_Available data_:

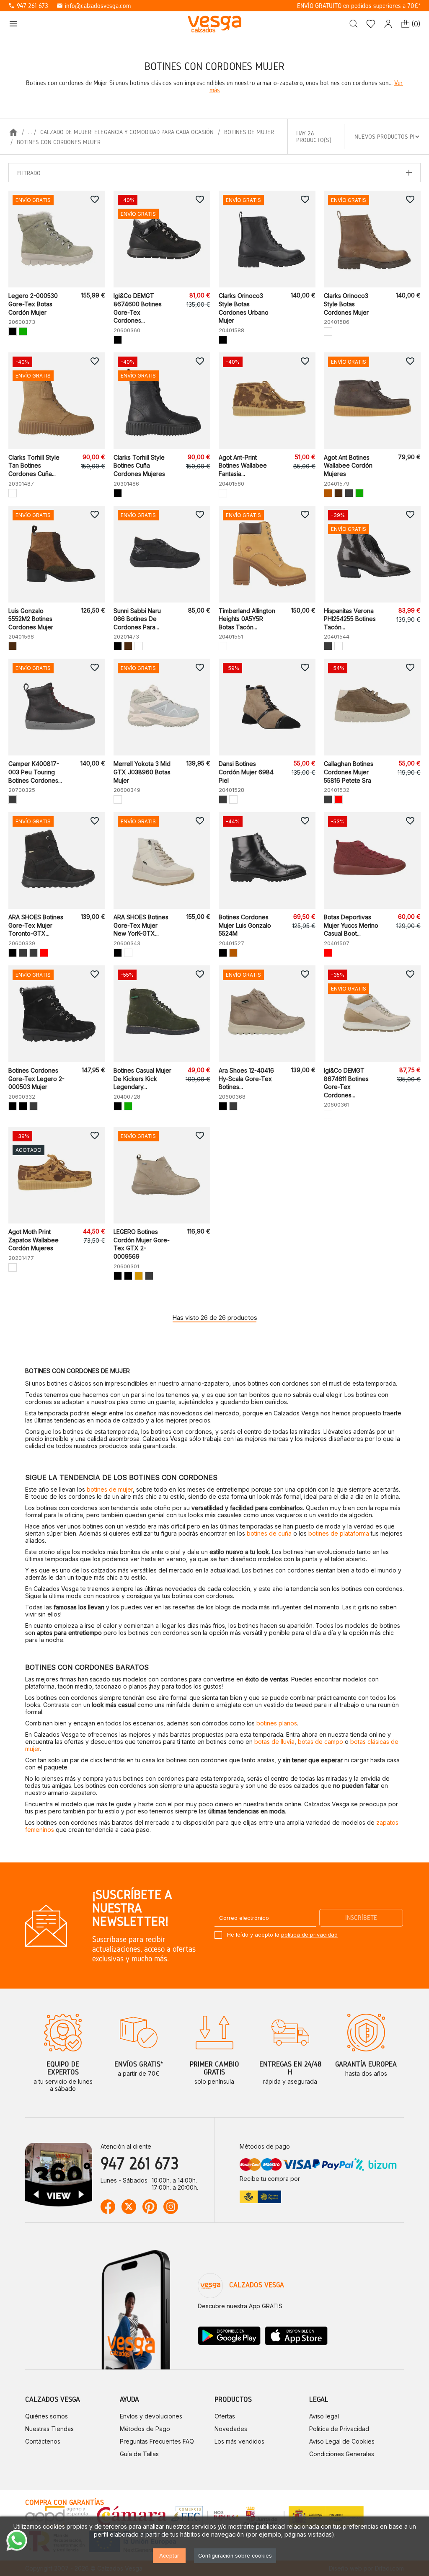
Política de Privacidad (339, 2428)
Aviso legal (324, 2416)
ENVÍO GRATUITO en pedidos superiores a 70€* (359, 5)
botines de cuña (269, 1533)
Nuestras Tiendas (49, 2428)
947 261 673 (28, 5)
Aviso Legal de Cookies (342, 2441)
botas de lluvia (274, 1741)
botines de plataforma (338, 1533)
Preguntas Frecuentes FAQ (157, 2441)
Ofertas (224, 2416)
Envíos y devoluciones (151, 2416)
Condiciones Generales (341, 2453)
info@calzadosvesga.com (94, 5)
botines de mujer (110, 1489)
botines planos (276, 1723)
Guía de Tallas (139, 2453)
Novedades (230, 2428)
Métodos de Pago (145, 2428)
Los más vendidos (239, 2441)
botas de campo (320, 1741)
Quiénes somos (46, 2416)
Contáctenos (42, 2441)
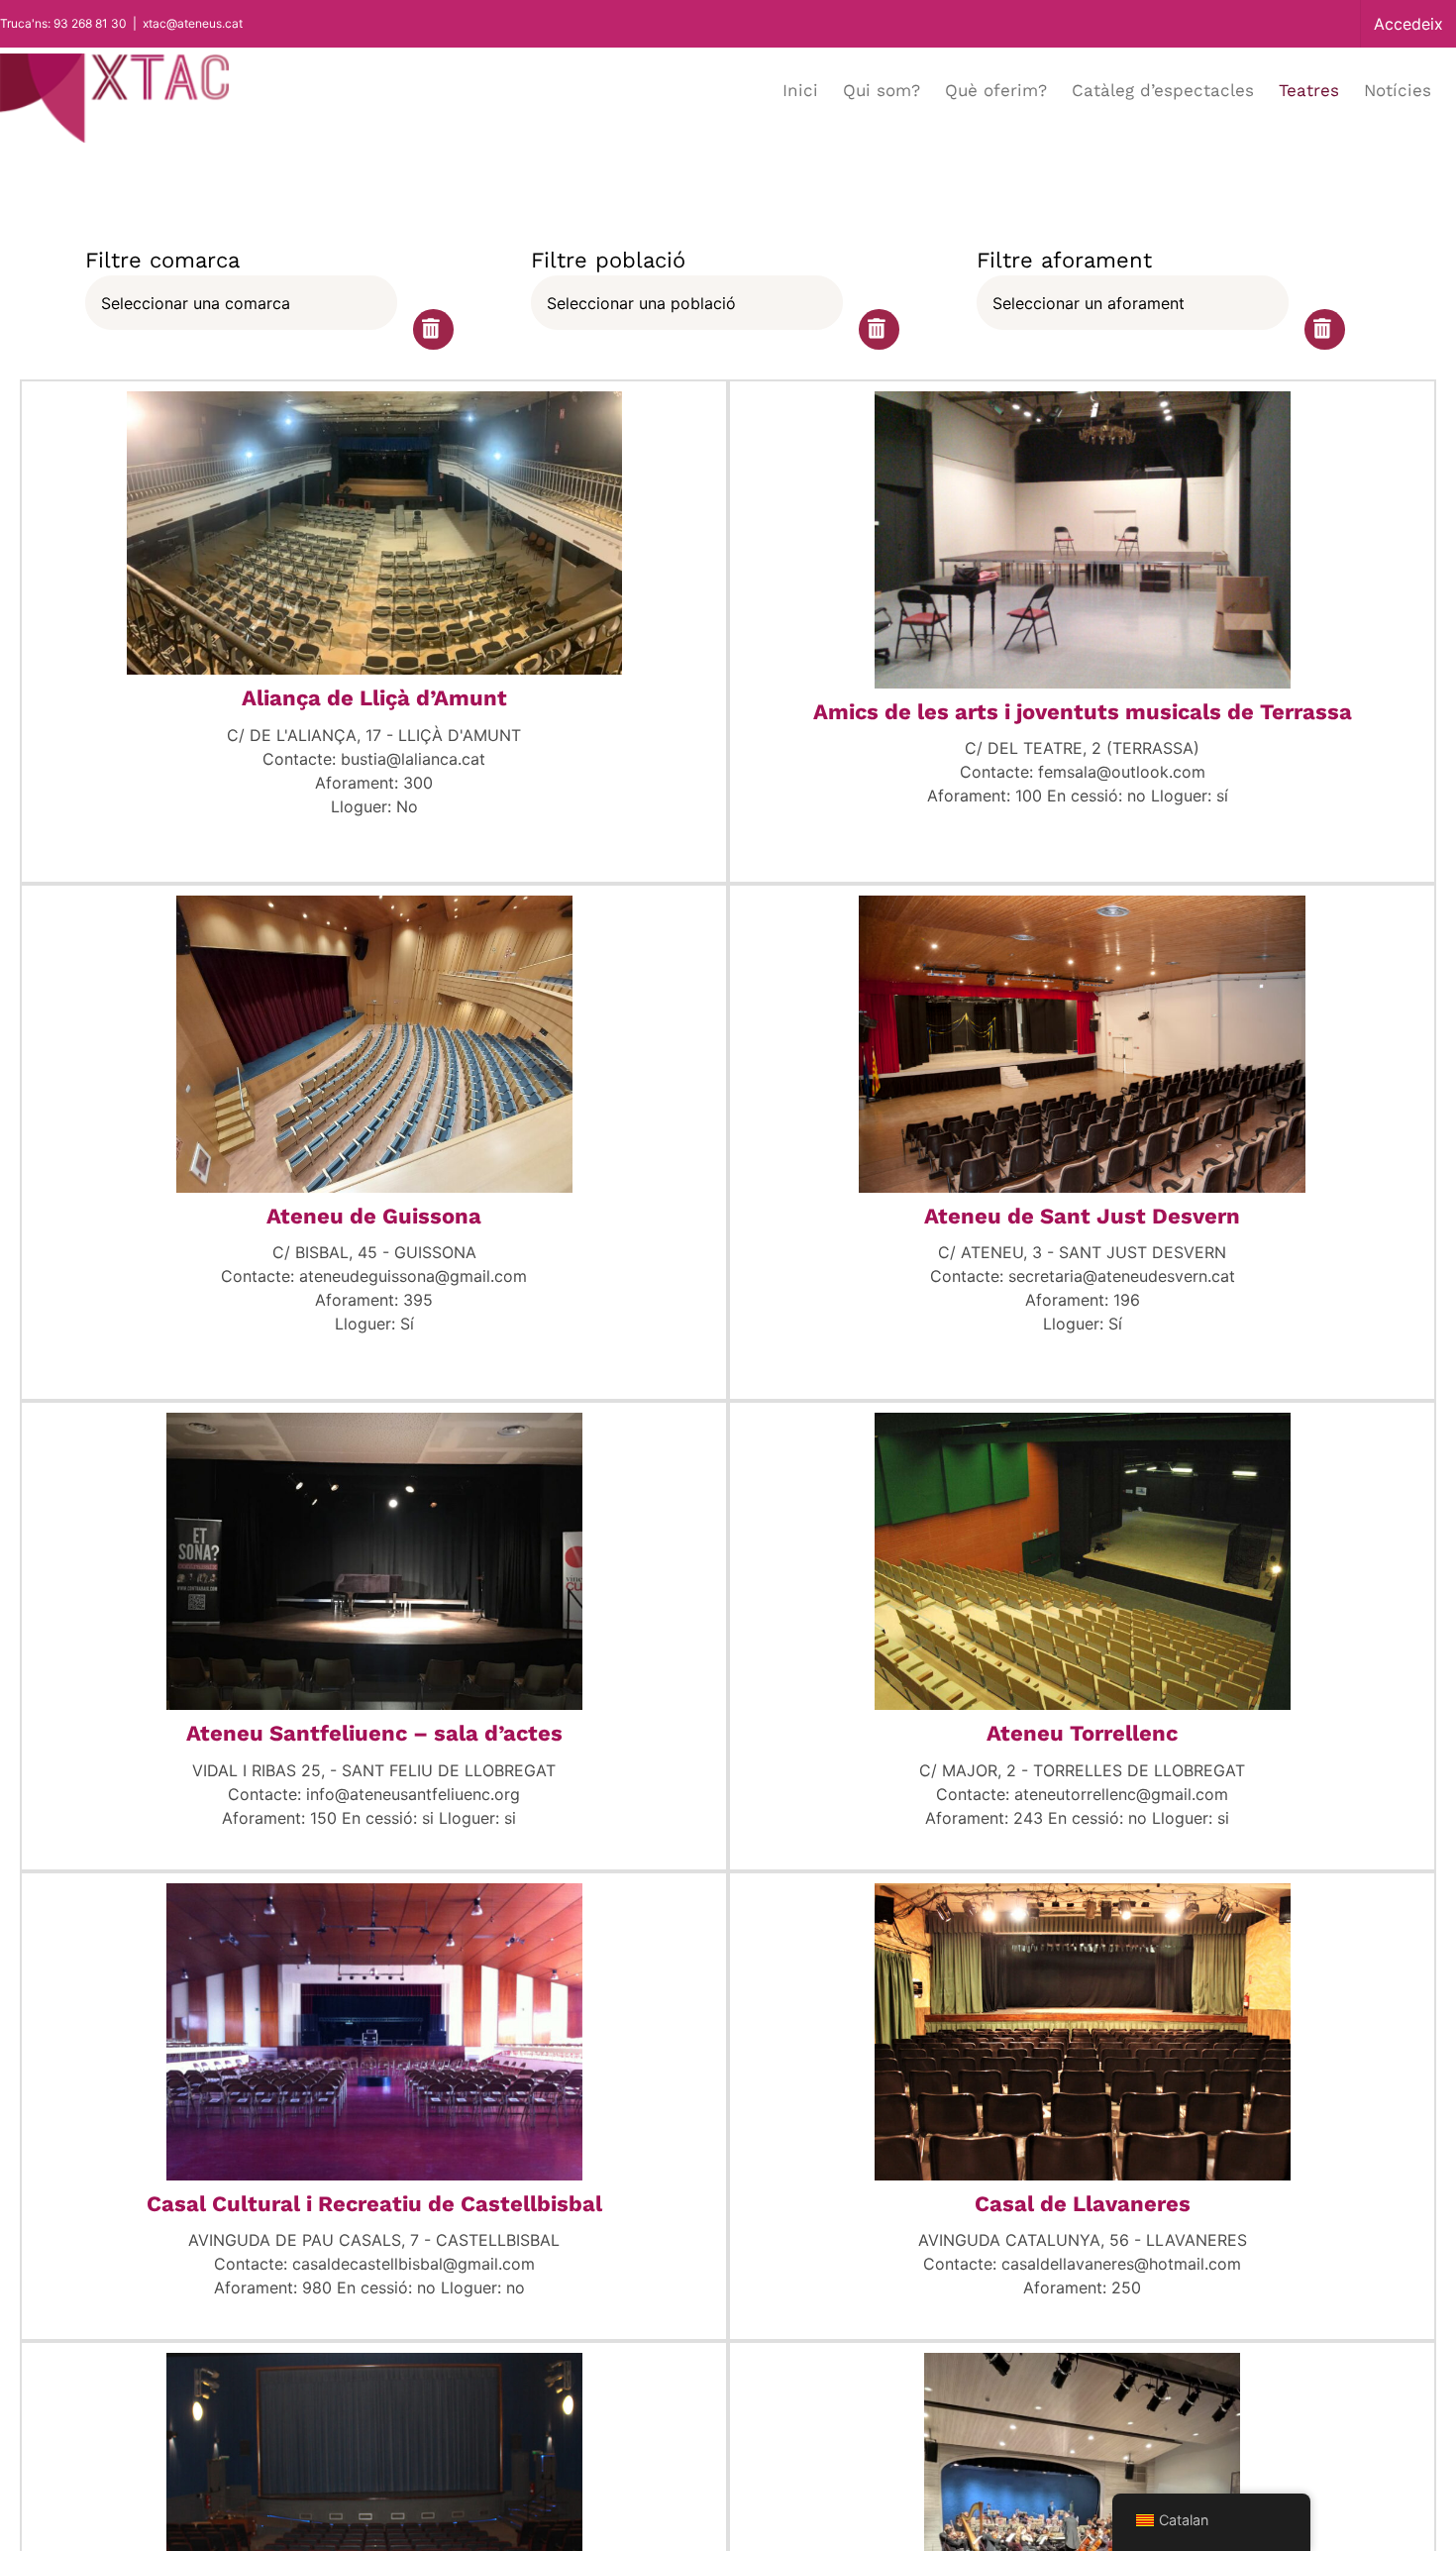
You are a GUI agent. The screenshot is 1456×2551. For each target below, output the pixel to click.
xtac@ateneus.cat (193, 23)
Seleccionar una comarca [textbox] (195, 303)
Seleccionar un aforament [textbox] (1088, 303)
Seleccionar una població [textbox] (641, 303)
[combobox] (241, 302)
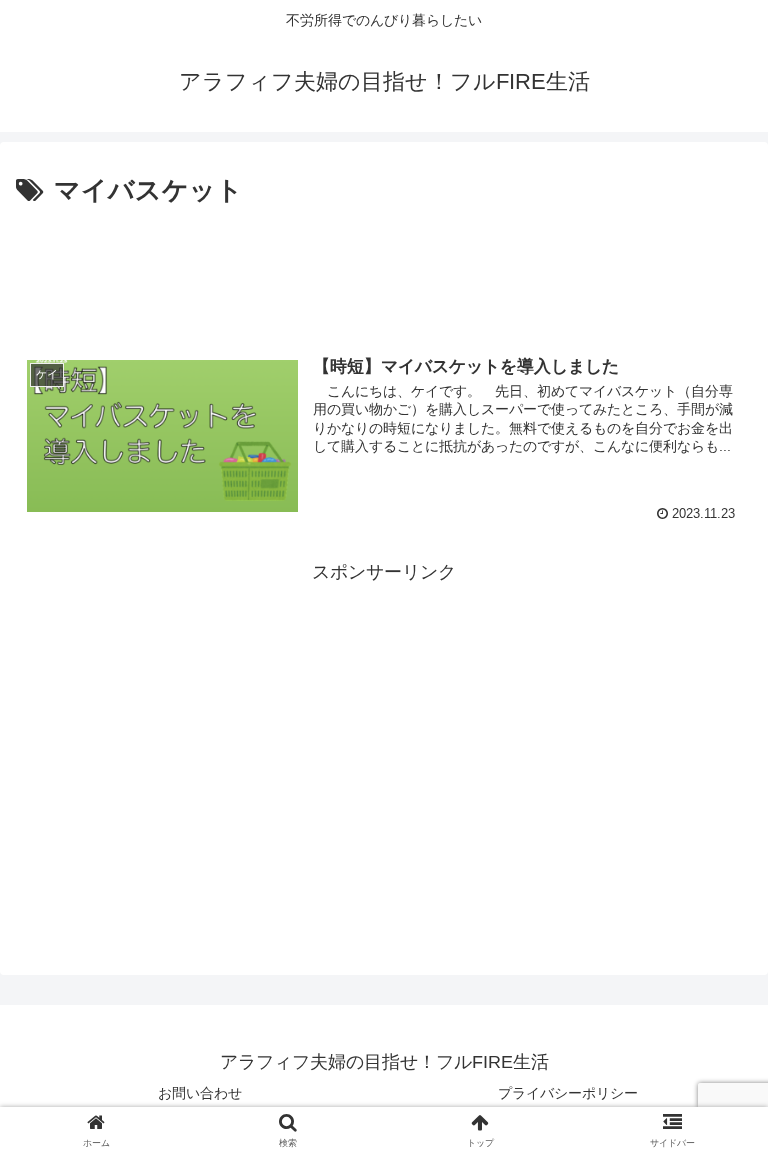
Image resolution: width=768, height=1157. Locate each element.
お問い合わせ (200, 1093)
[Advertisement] (384, 268)
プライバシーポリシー (568, 1093)
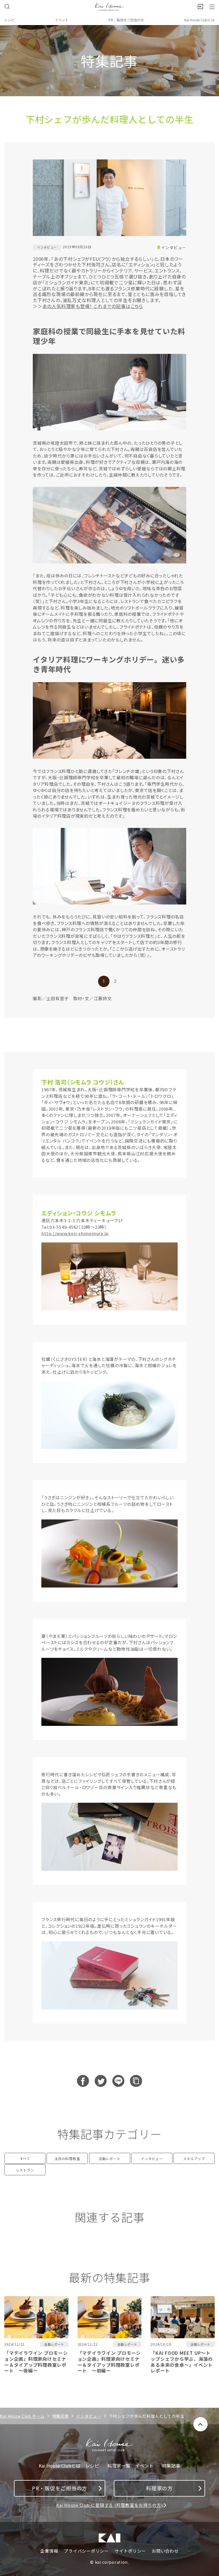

_Goal of the exercise_: Return only the stretch above from the line containing "Guía de Tallas (139, 2453)" through the line containing "Seleccionar una comarca [textbox] (195, 303)", word for word and without pictures.

_Written solution_:
Guía de Tallas (139, 2453)
Novedades (230, 2428)
Métodos de Pago (145, 2428)
Los más vendidos (239, 2441)
botas de campo (320, 1741)
Quiénes somos (46, 2416)
Contáctenos (42, 2441)
You are a GUI agent. The screenshot is 1456×2551. For each target below, output the pixel to click.
xtac@ateneus.cat (193, 23)
Seleccionar una comarca [textbox] (195, 303)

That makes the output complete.